Saat keluar dari kamar, Sia terlihat terkejut dengan seluruh rumah sudah rapi dan bersih. Kedua lelaki itu juga sedang berada di dapur menyiapkan sesuatu.

"Kalian sedang apa?" tanya Sia.

"Memasak untukmu dan Cio," ujar Ron.

"Yeay, Papa dan Paman memasak ... aku sudah lapar sekali, Papa!" seru Cio.

"Duduklah, sebentar lagi makanan akan siap," ujar Ron sembari meraih Cio dari gendongan Sia.

"Maaf karena aku terlalu lama membersihkan kamarku," ujar Sia menyesal.

"Hei, sudahlah. Kami tidak keberatan melakukan semua ini, jangan seperti ini. Karena sekarang kita tinggal bersama, jangan ada rasa tidak enak atau canggung," jelas Ron.

"Baiklah, terima kasih."

Ron tersenyum, kini ia kembali membantu Granger untuk menyiapkan makanan. Setelah lima belas menit, Granger yang tengah mengenakan apron berjalan membawa dua piring makanan untuk Sia dan Cio. Sementara Ron membawa makanan untuk Granger dan dirinya.

Kini mereka berada disatu meja makan dan menikmati hidangan bersama-sama.
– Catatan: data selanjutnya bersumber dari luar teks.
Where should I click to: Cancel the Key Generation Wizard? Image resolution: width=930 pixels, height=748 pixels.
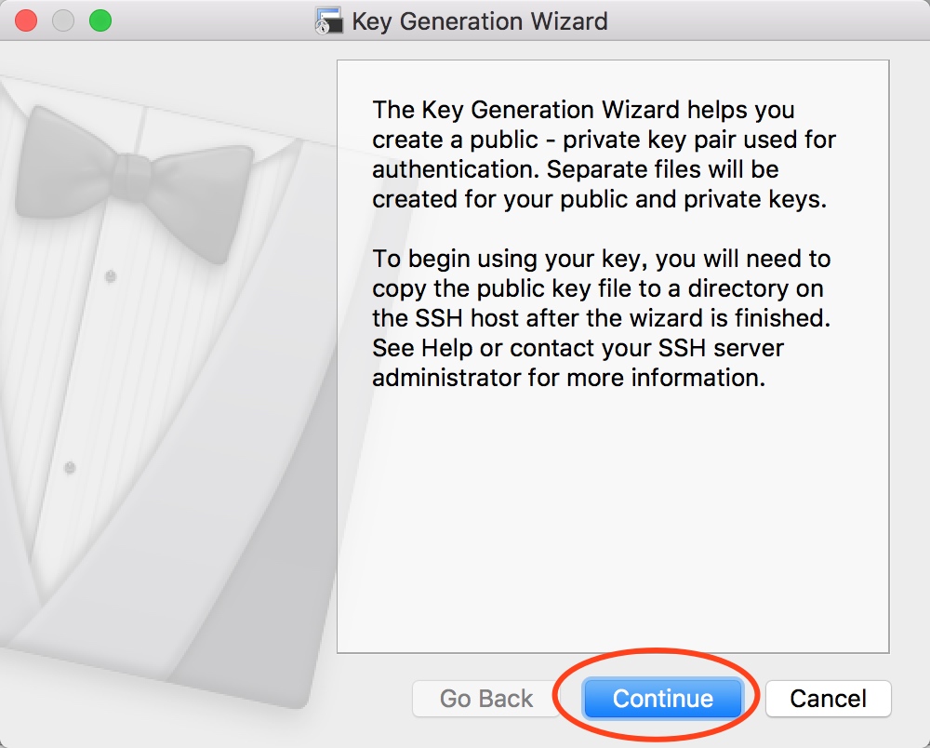click(828, 698)
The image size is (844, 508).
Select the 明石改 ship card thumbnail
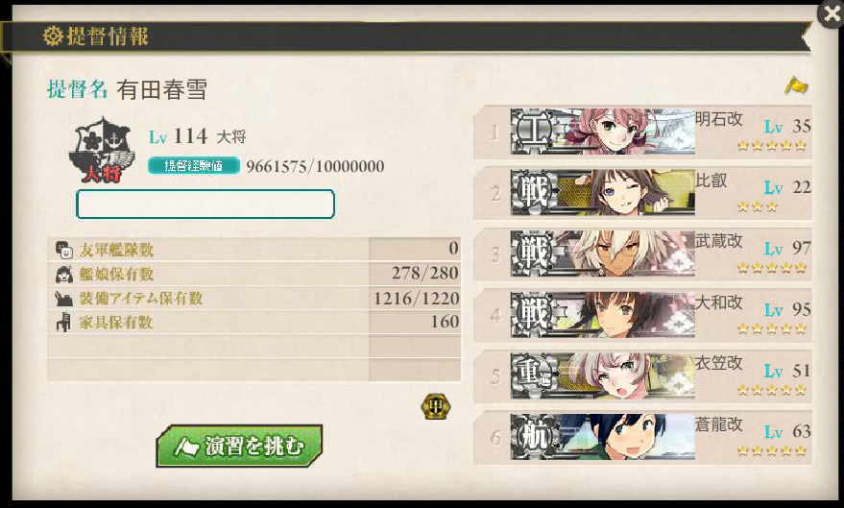(x=602, y=132)
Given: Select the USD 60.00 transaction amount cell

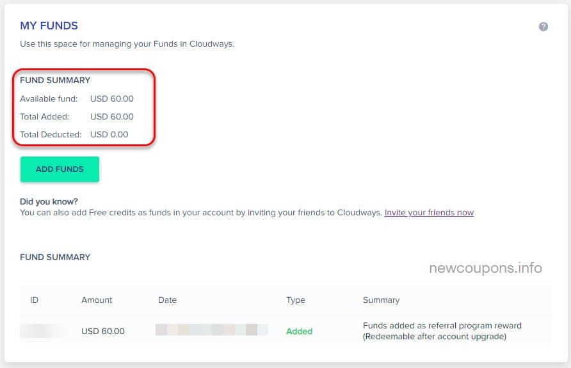Looking at the screenshot, I should (x=103, y=331).
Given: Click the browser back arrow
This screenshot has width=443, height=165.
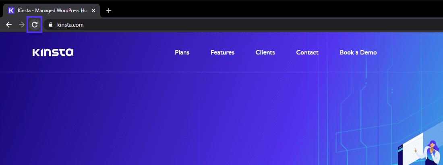Looking at the screenshot, I should (9, 25).
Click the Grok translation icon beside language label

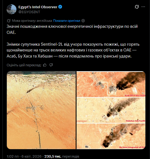pyautogui.click(x=9, y=21)

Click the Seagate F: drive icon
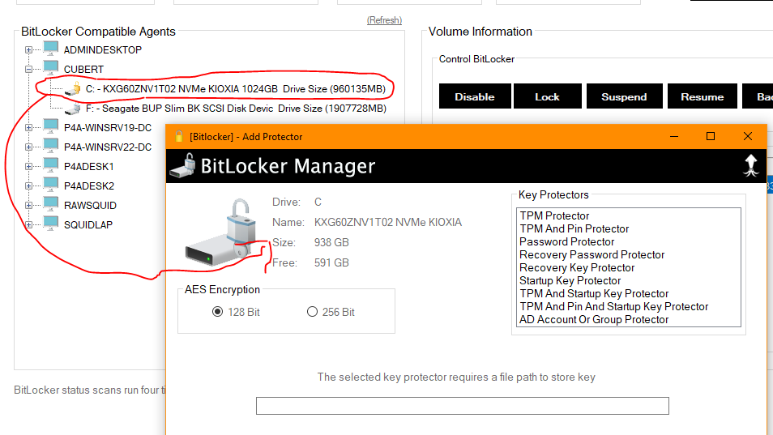[x=73, y=108]
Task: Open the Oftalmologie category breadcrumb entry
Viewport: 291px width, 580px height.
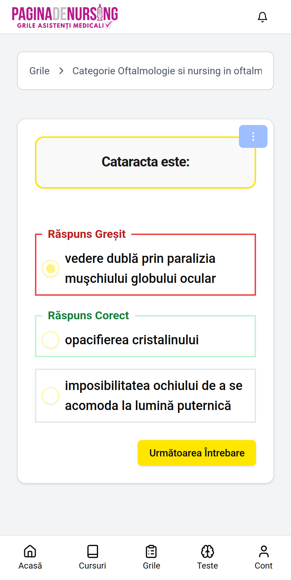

"Siapa yang belanja? Bukankah tidak ada bahan makanan di sini? Lalu kenapa aku tidak mendengar suara mobil saat salah satu diantara kalian pergi," tanya Sia terheran.

"Kenapa kau memusingkan hal itu, sudahlah! Cepat makan dan kau bisa beristirahat bersama Cio, aku akan keluar mencari pekerjaan, Granger akan di sini menjaga kalian," ujar Ron.

"Baiklah."

Suasana di meja makan terlihat harmonis, mereka dengan lahap menghabiskan makanan yang sedang dinikmati. Bahkan Cio pun terlihat sangat menikmati hidangannya, sesekali ia menunjukkan ekspresi lucu pada semua orang sehingga membuat mereka terkekeh dengan tingkahnya.